Fig. 1 is a schematic block diagram of a camera 1 comprising a camera unit 2 mounted in a housing 3. The camera 1 is wearable. To achieve this, the housing 3 has a fitment 4 to which is attached a lanyard 5 that may be placed around a user's neck. Other means for wearing the camera 1 could alternatively be provided, for example a clip to allow attachment to a user' s clothing.

The camera unit 2 comprises an image sensor 10 and a camera lens assembly 11 in front face of the housing 13. The camera lens assembly 11 focuses an image of a scene 16 on the image sensor 10 which captures the image and may be of any suitable type for example a CMOS (complimentary metal-oxide-semiconductor) device. The camera lens assembly 11 may include any number of lenses and may provide a fixed focus that preferably has a wide field of view.
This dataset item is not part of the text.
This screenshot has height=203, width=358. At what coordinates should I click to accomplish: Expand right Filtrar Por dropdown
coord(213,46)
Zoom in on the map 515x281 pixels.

The size of the image sensor 10 has a consequential effect on the size of the other components and hence the camera unit 2 as a whole. In general, the image sensor 10 may be of any size, but since the camera 1 is to be worn, the image sensor 10 is typically relatively small. For example, the image sensor 10 may typically have a diagonal of 6.00mm (corresponding to a 1/3" format image sensor) or less, or more preferably 5.68mm (corresponding to a 1/3.2" format image sensor) or less. In one implementation, the image sensor has 5 megapixels in a 2592-by-1944 array in a standard 1/3.2" format with 1.75μιη square pixels, producing an 8-bit raw RGB Bayer output, having an exposure of the order of milliseconds and an analogue gain multiplier

In normal use, the camera unit 2 will be directed generally in the same direction as the user, but might not be directed at a scene that has a natural point of interest since the user does not know when image capture will occur. For this reason, it is desirable that the camera lens assembly 11 has a relatively wide field of view ("wide angle"). For example, the camera lens assembly 11 may typically have a diagonal field of view of 85 degrees or more, or more preferably 100 degrees or more.
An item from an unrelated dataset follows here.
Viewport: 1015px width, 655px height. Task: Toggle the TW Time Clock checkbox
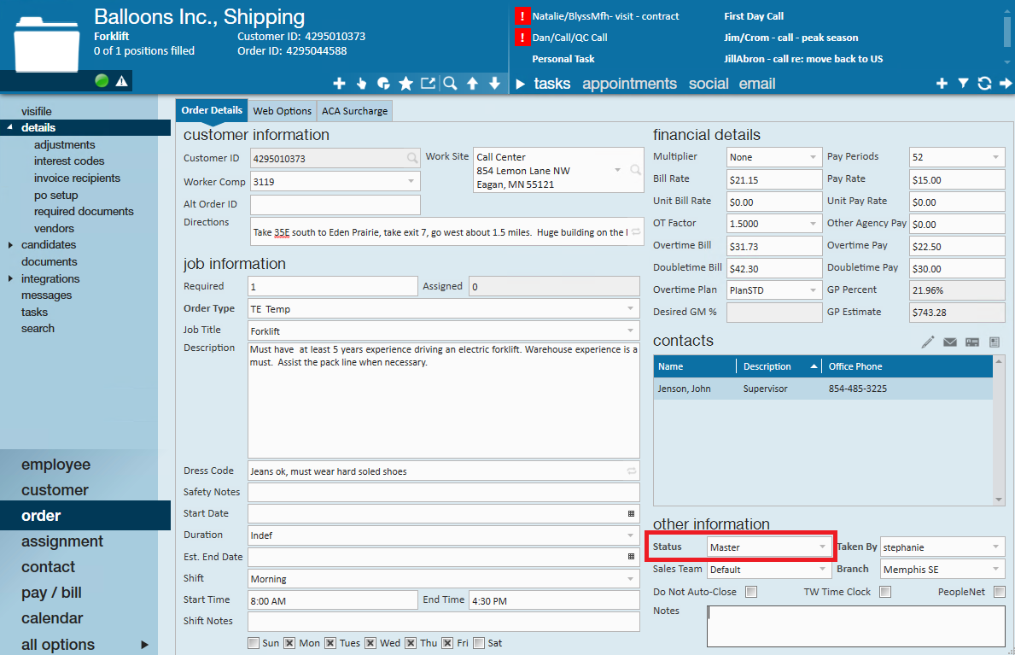885,592
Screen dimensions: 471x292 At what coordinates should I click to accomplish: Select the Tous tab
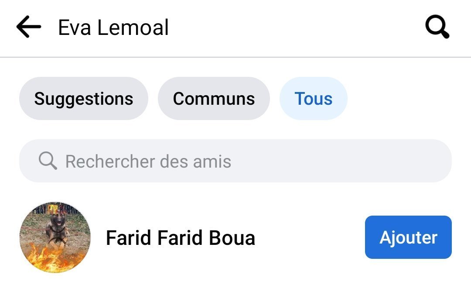[314, 99]
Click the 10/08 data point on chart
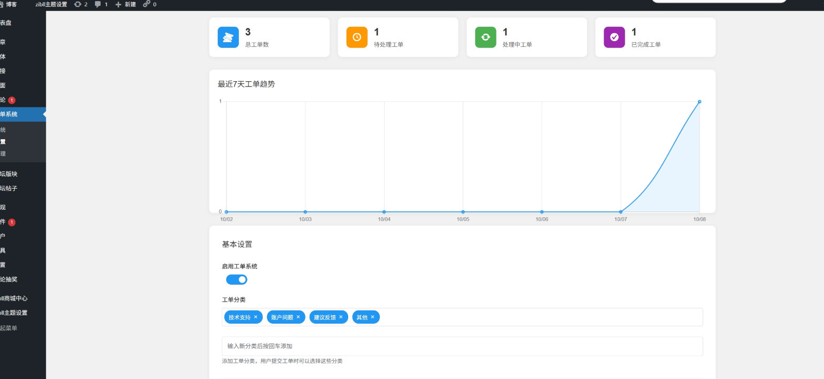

The camera unit 2 includes a control circuit 12 that controls the entire camera unit

2. The control circuit 12 controls the image sensor 10 to capture still images that may be stored in a memory 13. The control circuit 12 is implemented by a processor running an appropriate program that may be stored in the memory 13. The control circuit 12 controls conventional elements to change the parameters of operation of the image sensor 10 such as exposure time. Similarly, the memory 13 may take any suitable form, a non-limitative example being a flash memory that may be integrated or provided in a removable card.
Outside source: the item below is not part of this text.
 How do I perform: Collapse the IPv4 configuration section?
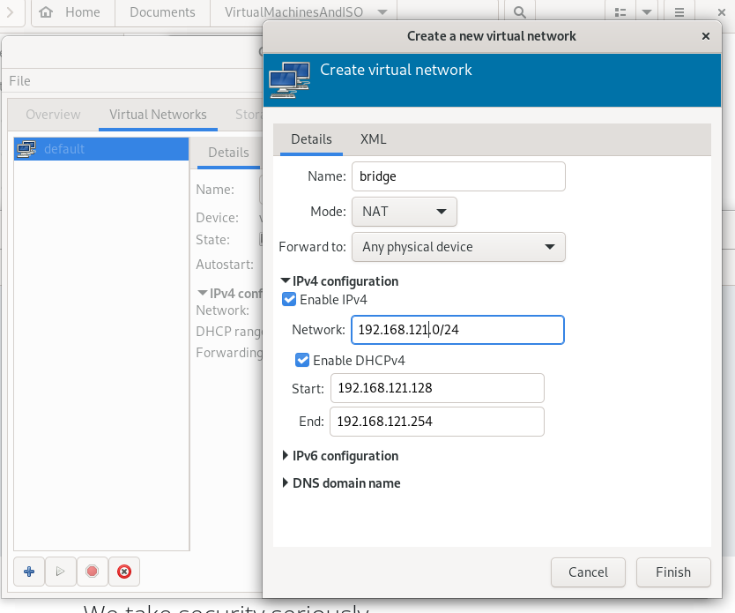[x=286, y=281]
A buffer 14 is included to buffer captured images prior to permanent storage in the memory 13. The buffer 14 may be an integrated element separate from the memory 13, or may be a region of the memory 13 selected by the control circuit 12.

The camera unit 2 further includes plural sensors that sense different physical parameters of the camera unit 2 or its surroundings, as follows.

One of the sensors is an accelerometer 15 being a motion sensor that detects translational motion, in particular translational acceleration. Thus, the output signal of the accelerometer represents the translational acceleration of the camera unit 2. The method described below uses the output signal of the accelerometer 15, but could alternatively use the integral of the output signal which represents the translational velocity of the camera unit 2. Another of the sensors is a gyroscope sensor 16 being a motion sensor that detects rotational motion, in particular rotational velocity. Thus, the output signal of the accelerometer represents the rotational velocity of the camera unit 2. The method described below uses the output signal of the gyroscope sensor 16, but could alternatively use the derivative of the output signal which represents the rotational acceleration of the camera unit 2.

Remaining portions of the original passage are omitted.